- Problem: Print the lines from the one containing "Given: Remove the default-release profile" through the end of the material below, both included, exactly as they appear and without pictures.

== Segment start ==

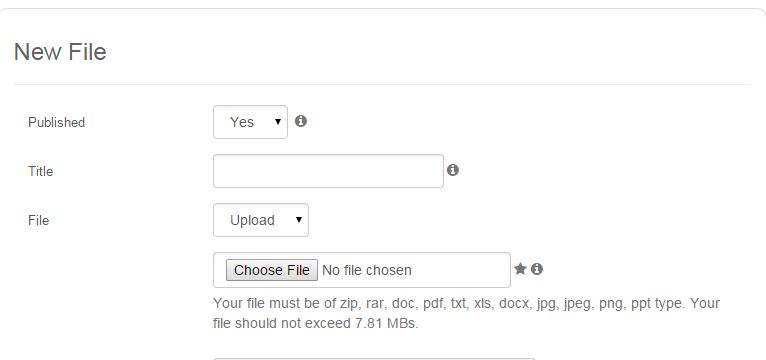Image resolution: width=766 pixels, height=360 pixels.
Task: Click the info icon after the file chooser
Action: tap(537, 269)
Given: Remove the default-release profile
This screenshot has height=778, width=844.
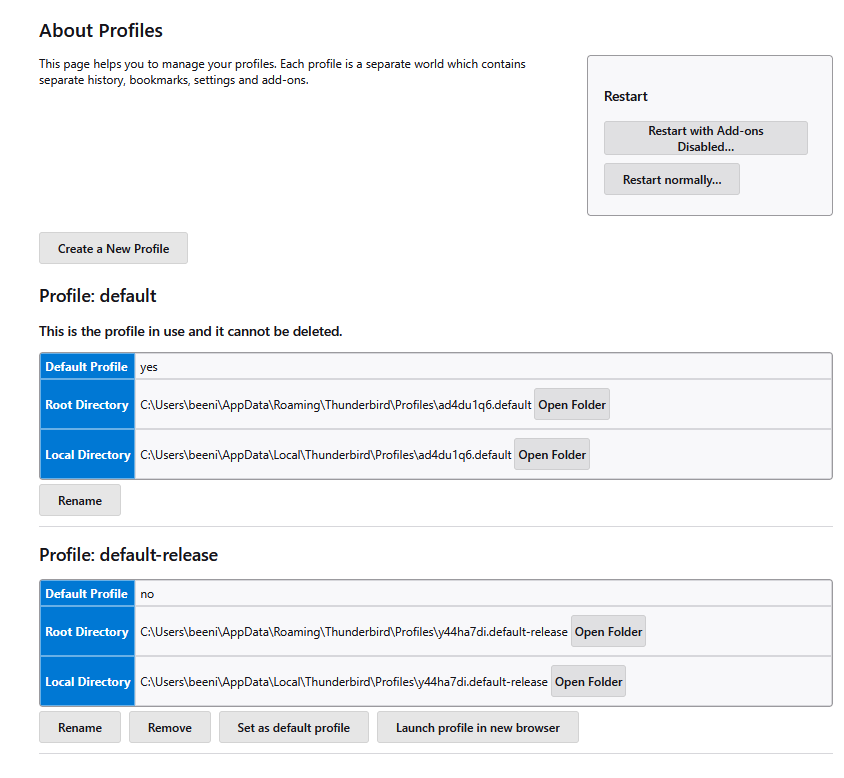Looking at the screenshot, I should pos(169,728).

== Segment end ==

- Problem solution:
Given: Remove the default-release profile
This screenshot has height=778, width=844.
Looking at the screenshot, I should pos(169,728).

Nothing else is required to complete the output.